Johnson argued she was discriminated against because she was injured and
became disabled in December 2009, and she was harassed and retaliated against for
opposing an unlawful practice in return-to-work cases. In particular, Johnson testified
that at the December 2009 meeting with Supervisor Molina, the supervisor directed
Probation to deal with return-to-work cases by either (1) bringing employees back to
work “at their full capacity,” (2) demoting them to a position they could perform, or (3)
discharging them. Johnson responded that the process was not so simple that it could be
reduced to just those three outcomes, and she refused to implement the supervisor’s plan,
but the supervisor did not accept her response. Johnson asked for direction on
implementing the supervisor’s plan; Deputy County Counsel, also present at the meeting,
told her “such a plan would create a liability for the County if written.” Smythe was also
present for the meeting with Supervisor Molina, who was looking at and commenting on
Probation’s return-to-work files. He felt the supervisor’s tone toward him and Johnson as
she was examining the files was “very derogatory, very accusatory, [and] nasty.”
4. Trial Court’s Ruling
The court granted the County’s summary judgment motion in its entirety. First, it
held Johnson had no cause of action for retaliation under the section cited in her
complaint, section 12653, because the False Claims Act did not apply in this case. The
court noted that, even if the complaint cited section 12653 by mistake, Johnson did not
acknowledge the mistake. Second, the court held the disability discrimination cause of
action lacked merit because the County showed it had legitimate, nondiscriminatory
11
reasons for the demotion—namely, performance deficiencies and providing inaccurate
information in the administrative investigation. It found Johnson failed to dispute this
showing with evidence of pretext or discriminatory animus. The court, however,
expressly rejected the County’s argument that the decisionmakers were unaware she had
a disability. The court found Johnson had filed a workers’ compensation claim for her
December 2009 injury and reported the injury to her immediate supervisor. Third, and
finally, the court held the cause of action for harassment failed because there was no
evidence that Johnson was harassed because of a disability.
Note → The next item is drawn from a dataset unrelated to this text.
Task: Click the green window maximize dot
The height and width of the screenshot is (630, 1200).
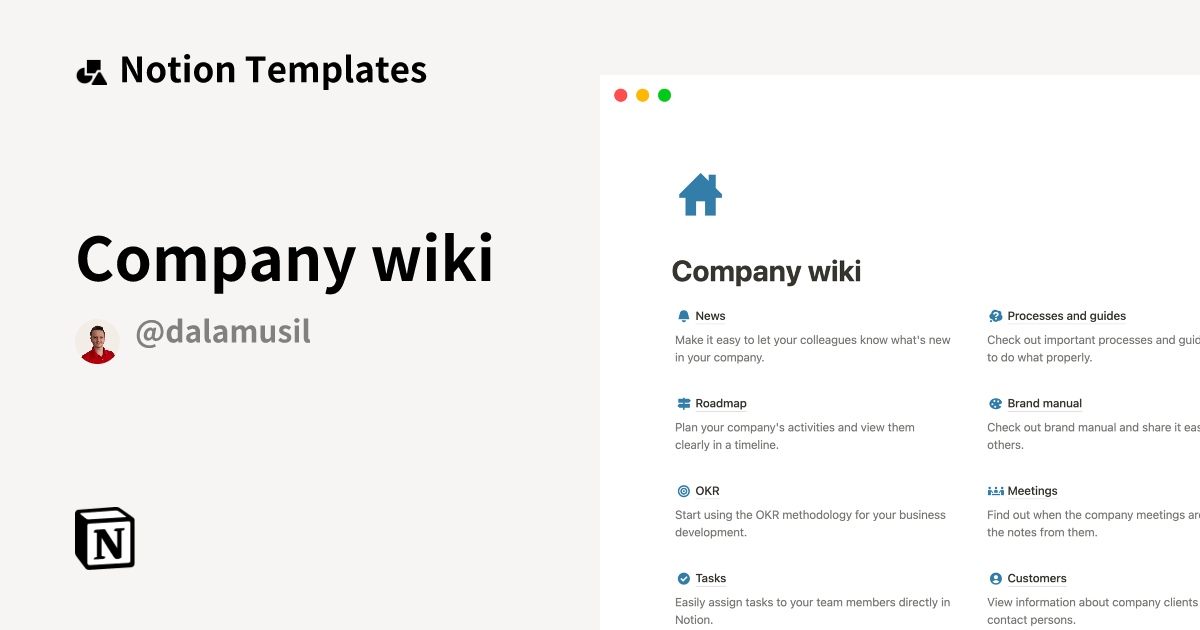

The court entered a judgment dismissing the complaint with prejudice. Johnson
filed a timely notice of appeal.
STANDARD OF REVIEW
A court shall grant a motion for summary judgment if all the papers show there is
no triable issue as to any material fact and the moving party is entitled to a judgment as a
matter of law. (Code Civ. Proc., § 437c, subd. (c).) As the party moving for summary
judgment, the employer in a FEHA action has the burden of establishing either (1) one or
more elements of the employee’s cause of action cannot be established, or (2) a complete
affirmative defense to the cause of action exists. (Code Civ. Proc., § 437c, subds. (o)(1),
(2), (p)(2).) To demonstrate the elements of a cause of action cannot be established, the
employer may show the employee does not possess evidence needed to support a prima
facie case and also cannot reasonably obtain the needed evidence. (Aguilar v. Atlantic
Richfield Co. (2001) 25 Cal.4th 826, 854.) The employer may also, but need not, present
evidence conclusively negating an element of the cause of action. (Ibid.) Once the
employer has met its initial burden, the burden shifts to the employee to produce
evidence showing a triable issue of material fact. (Code Civ. Proc., § 437c, subd. (p)(2).)
On appeal from summary judgment, we review the record de novo and must
independently determine whether triable issues of material fact exist. (Saelzler v.
Advanced Group 400 (2001) 25 Cal.4th 763, 767; Guz v. Bechtel National, Inc. (2000) 24
Cal.4th 317, 334.) We resolve any evidentiary doubts or ambiguities and view all
inferences from the evidence in favor of the party opposing summary judgment. (Aguilar
12
v. Atlantic Richfield Co., supra, 25 Cal.4th at p. 843; Saelzler v. Advanced Group 400,
supra, p. 768.)
DISCUSSION
1. Disability Discrimination Cause of Action
The trial court did not err in granting the motion on the disability discrimination
cause of action. FEHA prohibits employers from discriminating against employees
because of their physical disabilities “in compensation or in terms, conditions, or
privileges of employment.” (§ 12940, subd. (a).) A prima facie case of disability
discrimination under FEHA requires the employee to show he or she (1) suffered from a
disability, (2) was otherwise qualified to do his or her job, and (3) was subjected to
adverse employment action because of the disability. (Faust v. California Portland
Cement Co. (2007) 150 Cal.App.4th 864, 886.) Once the employee establishes a prima
facie case, “the burden then shifts to the employer to offer a legitimate,
nondiscriminatory reason for the adverse employment action.” (Deschene v. Pinole Point
Steel Co. (1999) 76 Cal.App.4th 33, 44.) The employee may still defeat the employer’s
showing with substantial evidence that the proffered reason is pretextual or with other
evidence that the employer acted with discriminatory animus. (Ibid.; Horn v. Cushman &
Wakefield Western, Inc. (1999) 72 Cal.App.4th 798, 806.) The employee may
demonstrate pretext by showing the proffered reason had no basis in fact, the proffered
reason did not actually motivate the adverse employment action, or the proffered reason
was insufficient to motivate the adverse employment action. (Villanueva v. City of
Colton (2008) 160 Cal.App.4th 1188, 1195.)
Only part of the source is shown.